Standíngs: Pitt 8-3, SF 7-3, LA 5-5, Phil 5-6, Mil 4-5, StL 4-5, Cin 4-7, Chi 3-6.


Detroit Tiger fans, ready to stuff President DeWitt in an outgoing Easter basket that Sunday, suddenly saw a flag in sight as his new acquisition, Rocky Colavito, blasted three homers, eight RBIs to lead the Tigers to five wins in a row. Massive Steve Bilko added two home runs, and the much maligned relief corps won three straight games. Off with a rush against the tail-enders, the New York Yankees had folks predicting a rapid return to normalcy.

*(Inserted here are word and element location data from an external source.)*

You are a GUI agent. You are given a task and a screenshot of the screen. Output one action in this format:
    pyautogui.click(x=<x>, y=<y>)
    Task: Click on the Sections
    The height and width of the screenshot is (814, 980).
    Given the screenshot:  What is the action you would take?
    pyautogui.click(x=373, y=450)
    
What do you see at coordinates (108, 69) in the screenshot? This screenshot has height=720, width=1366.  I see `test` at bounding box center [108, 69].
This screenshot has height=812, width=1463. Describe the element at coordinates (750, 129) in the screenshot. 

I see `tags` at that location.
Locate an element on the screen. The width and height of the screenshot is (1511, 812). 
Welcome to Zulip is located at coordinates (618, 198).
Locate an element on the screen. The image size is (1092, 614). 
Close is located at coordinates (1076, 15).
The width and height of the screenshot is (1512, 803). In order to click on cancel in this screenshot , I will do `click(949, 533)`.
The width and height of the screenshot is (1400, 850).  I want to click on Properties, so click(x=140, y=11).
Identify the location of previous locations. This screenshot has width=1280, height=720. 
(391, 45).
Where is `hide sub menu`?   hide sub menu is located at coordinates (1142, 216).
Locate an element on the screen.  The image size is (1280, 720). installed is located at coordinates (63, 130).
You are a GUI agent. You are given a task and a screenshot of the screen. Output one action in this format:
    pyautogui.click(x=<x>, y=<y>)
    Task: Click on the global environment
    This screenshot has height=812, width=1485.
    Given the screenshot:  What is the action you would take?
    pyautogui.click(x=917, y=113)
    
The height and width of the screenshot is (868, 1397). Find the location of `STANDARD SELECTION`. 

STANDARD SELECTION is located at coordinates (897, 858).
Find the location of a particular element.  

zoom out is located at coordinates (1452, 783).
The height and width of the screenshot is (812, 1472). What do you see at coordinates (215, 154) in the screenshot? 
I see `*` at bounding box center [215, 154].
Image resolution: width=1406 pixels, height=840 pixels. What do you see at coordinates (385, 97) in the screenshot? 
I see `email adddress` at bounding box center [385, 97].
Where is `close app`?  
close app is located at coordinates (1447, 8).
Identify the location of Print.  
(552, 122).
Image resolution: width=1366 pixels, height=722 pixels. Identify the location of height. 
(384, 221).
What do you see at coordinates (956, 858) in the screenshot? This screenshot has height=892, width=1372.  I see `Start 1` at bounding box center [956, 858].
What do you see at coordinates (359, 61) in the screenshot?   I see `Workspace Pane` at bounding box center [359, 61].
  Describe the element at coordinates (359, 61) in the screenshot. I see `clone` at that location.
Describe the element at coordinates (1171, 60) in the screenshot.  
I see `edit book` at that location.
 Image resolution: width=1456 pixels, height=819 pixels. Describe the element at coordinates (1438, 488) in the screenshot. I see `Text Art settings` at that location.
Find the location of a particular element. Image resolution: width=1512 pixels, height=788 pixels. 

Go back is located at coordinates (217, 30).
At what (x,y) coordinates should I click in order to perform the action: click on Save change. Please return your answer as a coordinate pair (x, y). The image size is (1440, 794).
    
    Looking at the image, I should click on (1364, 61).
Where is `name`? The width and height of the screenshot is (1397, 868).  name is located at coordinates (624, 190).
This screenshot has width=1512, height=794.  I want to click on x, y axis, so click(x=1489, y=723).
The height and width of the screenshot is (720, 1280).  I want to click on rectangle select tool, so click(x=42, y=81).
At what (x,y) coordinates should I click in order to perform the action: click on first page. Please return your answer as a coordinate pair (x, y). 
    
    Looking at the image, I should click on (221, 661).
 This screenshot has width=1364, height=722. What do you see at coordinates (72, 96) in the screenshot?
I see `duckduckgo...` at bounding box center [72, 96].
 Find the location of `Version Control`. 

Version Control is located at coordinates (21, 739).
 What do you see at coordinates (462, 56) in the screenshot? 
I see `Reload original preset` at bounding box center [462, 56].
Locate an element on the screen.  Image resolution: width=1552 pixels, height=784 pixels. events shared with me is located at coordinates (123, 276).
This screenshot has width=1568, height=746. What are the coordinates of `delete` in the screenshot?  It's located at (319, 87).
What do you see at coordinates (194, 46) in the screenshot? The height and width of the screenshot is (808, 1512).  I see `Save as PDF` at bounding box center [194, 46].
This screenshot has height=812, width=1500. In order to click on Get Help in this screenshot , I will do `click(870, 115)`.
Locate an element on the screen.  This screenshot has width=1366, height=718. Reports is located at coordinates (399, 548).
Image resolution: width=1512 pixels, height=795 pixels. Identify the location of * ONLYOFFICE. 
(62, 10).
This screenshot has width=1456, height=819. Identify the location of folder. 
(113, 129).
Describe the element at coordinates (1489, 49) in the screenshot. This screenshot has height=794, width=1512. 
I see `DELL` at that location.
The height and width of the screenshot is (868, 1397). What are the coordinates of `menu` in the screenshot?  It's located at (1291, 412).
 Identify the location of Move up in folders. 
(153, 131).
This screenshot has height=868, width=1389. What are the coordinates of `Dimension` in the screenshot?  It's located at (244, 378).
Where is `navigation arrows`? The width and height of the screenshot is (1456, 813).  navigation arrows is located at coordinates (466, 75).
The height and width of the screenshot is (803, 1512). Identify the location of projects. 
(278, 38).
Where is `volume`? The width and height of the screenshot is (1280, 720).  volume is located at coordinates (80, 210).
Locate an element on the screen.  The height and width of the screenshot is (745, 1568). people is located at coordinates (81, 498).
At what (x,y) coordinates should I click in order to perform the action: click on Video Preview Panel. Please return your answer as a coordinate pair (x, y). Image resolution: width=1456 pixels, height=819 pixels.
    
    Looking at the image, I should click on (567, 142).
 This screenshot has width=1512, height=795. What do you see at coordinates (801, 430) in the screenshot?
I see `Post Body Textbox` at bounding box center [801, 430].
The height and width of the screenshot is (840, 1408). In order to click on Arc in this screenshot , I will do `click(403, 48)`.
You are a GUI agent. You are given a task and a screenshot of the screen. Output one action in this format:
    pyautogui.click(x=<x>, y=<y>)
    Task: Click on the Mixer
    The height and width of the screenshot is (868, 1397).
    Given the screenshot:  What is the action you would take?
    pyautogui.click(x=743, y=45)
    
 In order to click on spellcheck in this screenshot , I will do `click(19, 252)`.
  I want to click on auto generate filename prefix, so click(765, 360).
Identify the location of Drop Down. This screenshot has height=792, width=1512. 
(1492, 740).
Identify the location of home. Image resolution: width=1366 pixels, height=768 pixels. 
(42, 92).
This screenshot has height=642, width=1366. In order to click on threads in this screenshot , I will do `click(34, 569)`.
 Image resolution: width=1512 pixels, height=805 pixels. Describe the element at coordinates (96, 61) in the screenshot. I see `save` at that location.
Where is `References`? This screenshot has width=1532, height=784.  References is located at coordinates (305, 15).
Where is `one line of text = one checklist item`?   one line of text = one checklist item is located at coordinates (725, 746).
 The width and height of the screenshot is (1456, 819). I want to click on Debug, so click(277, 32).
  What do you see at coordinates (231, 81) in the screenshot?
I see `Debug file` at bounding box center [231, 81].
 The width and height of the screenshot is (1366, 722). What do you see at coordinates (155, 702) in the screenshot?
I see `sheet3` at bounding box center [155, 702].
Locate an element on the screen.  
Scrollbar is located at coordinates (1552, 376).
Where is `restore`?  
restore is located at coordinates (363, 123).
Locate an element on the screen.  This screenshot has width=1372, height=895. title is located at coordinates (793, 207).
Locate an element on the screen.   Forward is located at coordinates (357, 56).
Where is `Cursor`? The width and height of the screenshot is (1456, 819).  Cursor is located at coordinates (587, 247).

And indeed the Yanks looked good: Rookies John Gabler and Bill Short were poised and hard to hit, and Ryne Duren relieved in fine fashion; Bill Skowron and Roger Maris combined for 20 hits, 14 RBIs. The Washington Senators opened impressively (10 runs, four homers, 15 Pascual strikeouts), and the momentum kept them in the first division. Bob Allison, copying the stance of departed Roy Sievers, shot into the league batting lead with 17 hits in 30 trips. The Boston Red Sox surprised people by winning almost half their games. Frank Malzone performed like baseball's best third baseman and Jerry Casale, taught by Coach Sal Maglie to keep the ball low, set down the Yanks with three hits. Losers of their first two games, the Kansas City Athletics were stripped of golfing rights by Manager Bob Elliott. Said Elliott: "Let 'em stir lemonade and take the family out for a picnic." Goaded to action, the A's hopped on Cleveland twice. The Chicago White Sox started predictably, with two one-run victories and telling hits by Minnie Minoso. But aside from the relief work of Gerry Staley and Ray Moore, the heralded pitching staff failed to produce. With Paul Richards outmanaging everyone in sight (77 players in five games), the Baltimore Orioles roared off the mark with one win, five losses. The pitching hurt: none of the bright youngsters could finish a game and, against the Yanks, the team hit two grand-slam homers yet lost by six runs. The New, New Cleveland Indians hit bottom and stayed there until Gary Bell finally turned back the Athletics. Even Manager Joe Gordon felt the hot breath of Frank Lane. Said Gordon wryly: "Everybody's afraid to send out his laundry."

Standings: Det 5-0, NY 5-1, Wash 4-3, Bos 4-3, Chi 2-3, KC 2-3, Clev 1-4, Balt 1-5.



FAST STARTERS were Don Drysdale, who eyelded just 16 hits in three complete games, Roy McMillan, who hit five HRs.